▶ Work to be completed: Put the rows below into a JSON list of strings, one string per line and no blank lines. Start with the line containing "1568x715 pixels." and end with the line containing "Action: pos(1131,170)", including both.

───── Data section

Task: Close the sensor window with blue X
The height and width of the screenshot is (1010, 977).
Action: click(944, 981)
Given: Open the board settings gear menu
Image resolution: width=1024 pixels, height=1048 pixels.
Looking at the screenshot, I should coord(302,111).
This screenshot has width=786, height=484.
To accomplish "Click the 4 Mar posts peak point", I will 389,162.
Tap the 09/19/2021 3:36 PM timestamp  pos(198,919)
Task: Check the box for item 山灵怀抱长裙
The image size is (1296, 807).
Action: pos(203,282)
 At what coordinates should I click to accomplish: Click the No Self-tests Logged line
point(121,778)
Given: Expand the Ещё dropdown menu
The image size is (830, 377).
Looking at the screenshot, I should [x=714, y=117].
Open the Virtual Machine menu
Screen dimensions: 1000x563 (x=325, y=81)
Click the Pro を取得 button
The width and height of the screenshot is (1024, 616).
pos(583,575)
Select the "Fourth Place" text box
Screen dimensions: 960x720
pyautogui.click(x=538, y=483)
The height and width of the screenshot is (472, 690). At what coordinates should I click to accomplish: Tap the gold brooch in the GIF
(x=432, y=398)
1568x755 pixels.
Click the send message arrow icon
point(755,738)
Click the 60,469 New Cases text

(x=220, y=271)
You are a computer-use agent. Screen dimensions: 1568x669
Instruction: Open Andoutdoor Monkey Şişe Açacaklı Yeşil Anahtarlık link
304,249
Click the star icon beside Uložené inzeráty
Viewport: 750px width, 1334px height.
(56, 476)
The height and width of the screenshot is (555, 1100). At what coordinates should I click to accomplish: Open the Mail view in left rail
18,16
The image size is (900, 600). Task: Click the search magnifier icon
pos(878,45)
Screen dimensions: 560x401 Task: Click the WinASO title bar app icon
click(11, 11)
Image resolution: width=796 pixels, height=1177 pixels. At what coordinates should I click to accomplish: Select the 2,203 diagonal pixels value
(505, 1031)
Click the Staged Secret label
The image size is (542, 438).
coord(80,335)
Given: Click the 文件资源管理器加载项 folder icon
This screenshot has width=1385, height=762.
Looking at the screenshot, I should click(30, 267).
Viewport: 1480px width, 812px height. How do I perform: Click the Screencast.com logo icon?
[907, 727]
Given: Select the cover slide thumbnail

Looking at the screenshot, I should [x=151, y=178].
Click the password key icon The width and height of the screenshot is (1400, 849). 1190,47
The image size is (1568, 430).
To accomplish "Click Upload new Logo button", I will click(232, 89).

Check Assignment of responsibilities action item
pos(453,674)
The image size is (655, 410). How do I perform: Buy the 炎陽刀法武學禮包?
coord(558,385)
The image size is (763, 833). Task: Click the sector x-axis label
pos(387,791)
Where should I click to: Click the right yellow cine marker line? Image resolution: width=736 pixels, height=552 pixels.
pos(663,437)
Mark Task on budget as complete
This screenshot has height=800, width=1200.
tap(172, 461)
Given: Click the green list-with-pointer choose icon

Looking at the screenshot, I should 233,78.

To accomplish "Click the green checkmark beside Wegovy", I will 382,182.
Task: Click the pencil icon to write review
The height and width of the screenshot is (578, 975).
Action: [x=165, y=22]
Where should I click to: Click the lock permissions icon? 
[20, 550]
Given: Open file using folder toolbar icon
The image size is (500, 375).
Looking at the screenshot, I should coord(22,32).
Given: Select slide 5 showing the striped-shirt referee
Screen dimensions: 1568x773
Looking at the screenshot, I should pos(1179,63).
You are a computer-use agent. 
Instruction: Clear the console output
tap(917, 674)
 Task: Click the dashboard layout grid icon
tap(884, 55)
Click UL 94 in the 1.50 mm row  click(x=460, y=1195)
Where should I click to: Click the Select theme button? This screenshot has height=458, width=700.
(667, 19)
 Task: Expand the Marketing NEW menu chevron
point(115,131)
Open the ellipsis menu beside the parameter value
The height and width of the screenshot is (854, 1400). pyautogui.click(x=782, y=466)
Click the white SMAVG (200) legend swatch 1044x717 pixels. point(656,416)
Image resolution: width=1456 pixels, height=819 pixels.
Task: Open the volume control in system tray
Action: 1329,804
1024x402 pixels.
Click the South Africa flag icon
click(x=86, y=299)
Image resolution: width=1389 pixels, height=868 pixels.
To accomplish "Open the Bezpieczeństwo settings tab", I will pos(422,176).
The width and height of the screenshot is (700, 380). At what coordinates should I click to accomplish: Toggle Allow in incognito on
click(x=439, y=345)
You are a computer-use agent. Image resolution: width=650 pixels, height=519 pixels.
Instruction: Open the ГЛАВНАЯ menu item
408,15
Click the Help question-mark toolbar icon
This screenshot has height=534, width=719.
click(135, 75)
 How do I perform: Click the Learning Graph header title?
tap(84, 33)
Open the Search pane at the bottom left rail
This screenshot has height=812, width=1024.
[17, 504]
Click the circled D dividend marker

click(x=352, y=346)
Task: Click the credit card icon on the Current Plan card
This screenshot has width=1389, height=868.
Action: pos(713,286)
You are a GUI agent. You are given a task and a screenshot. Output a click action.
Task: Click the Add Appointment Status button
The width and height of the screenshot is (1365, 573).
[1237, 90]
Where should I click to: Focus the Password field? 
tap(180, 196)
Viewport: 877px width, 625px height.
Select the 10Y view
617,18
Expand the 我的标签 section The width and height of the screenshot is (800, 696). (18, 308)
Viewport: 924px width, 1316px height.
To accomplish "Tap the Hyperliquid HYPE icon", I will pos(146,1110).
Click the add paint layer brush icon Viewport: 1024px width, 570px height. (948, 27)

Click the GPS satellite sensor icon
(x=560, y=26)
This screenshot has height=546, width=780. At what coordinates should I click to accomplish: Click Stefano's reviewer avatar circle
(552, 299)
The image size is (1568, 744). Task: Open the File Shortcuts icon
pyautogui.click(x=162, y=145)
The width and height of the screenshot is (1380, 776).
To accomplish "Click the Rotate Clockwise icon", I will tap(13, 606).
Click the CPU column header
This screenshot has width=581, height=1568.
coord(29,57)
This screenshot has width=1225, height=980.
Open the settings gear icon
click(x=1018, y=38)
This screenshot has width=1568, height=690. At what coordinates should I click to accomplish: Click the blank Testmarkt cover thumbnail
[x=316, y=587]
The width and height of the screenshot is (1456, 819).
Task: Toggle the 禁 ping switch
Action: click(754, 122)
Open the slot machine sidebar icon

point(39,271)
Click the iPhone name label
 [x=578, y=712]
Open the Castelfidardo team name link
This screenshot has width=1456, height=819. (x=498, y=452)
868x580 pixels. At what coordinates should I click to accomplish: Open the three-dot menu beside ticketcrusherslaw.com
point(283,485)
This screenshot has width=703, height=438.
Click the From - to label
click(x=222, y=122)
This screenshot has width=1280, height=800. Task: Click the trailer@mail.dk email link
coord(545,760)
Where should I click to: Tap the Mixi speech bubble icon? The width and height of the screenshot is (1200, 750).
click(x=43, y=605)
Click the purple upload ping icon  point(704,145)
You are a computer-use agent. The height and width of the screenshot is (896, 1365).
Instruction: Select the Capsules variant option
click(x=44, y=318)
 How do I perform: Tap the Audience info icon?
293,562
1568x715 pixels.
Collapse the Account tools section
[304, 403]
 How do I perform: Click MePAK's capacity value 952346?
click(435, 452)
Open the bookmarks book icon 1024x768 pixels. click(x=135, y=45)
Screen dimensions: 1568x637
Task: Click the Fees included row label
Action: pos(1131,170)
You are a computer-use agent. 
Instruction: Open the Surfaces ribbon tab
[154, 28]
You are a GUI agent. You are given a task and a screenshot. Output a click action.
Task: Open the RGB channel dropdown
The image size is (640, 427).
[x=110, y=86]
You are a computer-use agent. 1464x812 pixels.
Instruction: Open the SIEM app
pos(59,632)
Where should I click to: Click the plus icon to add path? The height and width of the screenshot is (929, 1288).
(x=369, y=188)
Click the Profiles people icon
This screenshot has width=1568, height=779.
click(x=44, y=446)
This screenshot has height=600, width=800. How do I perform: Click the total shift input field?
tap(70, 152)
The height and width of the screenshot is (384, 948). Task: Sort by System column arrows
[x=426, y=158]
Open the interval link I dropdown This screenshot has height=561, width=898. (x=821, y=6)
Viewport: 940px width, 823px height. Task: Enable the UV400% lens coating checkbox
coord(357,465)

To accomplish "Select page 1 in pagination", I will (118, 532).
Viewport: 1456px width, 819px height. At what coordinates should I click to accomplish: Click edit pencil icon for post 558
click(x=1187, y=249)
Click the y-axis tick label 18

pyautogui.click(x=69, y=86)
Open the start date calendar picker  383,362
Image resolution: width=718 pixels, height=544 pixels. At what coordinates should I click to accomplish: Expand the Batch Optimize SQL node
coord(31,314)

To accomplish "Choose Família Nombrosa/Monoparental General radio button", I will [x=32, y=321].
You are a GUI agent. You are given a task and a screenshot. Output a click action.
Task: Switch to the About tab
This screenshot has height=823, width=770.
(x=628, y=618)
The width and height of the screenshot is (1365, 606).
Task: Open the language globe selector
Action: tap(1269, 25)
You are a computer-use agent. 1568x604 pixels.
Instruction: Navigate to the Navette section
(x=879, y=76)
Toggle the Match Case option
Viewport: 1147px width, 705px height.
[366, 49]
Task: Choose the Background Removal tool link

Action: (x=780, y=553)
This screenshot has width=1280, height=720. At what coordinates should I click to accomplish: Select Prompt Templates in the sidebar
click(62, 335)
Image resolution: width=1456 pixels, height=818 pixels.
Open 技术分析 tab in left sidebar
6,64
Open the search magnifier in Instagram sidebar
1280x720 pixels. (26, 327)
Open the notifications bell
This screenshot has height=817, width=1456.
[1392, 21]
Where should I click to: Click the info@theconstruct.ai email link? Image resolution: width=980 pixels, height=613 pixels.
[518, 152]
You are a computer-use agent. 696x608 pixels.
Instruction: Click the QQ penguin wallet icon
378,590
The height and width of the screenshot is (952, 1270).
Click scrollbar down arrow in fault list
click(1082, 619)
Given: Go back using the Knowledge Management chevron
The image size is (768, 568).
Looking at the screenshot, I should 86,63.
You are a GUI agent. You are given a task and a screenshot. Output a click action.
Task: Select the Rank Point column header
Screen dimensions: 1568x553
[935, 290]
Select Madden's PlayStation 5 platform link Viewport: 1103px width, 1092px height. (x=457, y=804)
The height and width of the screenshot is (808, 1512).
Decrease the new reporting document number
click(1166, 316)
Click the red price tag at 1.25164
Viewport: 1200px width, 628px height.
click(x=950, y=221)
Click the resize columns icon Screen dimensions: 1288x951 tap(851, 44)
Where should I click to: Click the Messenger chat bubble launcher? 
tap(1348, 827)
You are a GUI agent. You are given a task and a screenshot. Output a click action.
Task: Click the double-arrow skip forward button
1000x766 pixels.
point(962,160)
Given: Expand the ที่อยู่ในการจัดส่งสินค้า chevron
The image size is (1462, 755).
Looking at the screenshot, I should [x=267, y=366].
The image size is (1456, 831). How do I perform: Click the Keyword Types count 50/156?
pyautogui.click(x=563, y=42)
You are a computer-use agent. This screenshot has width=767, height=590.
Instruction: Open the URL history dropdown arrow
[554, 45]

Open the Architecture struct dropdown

──────────

▶ Result:
[
  "1568x715 pixels.",
  "Collapse the Account tools section",
  "[304, 403]",
  " How do I perform: Click MePAK's capacity value 952346?",
  "click(435, 452)",
  "Open the bookmarks book icon 1024x768 pixels. click(x=135, y=45)",
  "Screen dimensions: 1568x637",
  "Task: Click the Fees included row label",
  "Action: pos(1131,170)"
]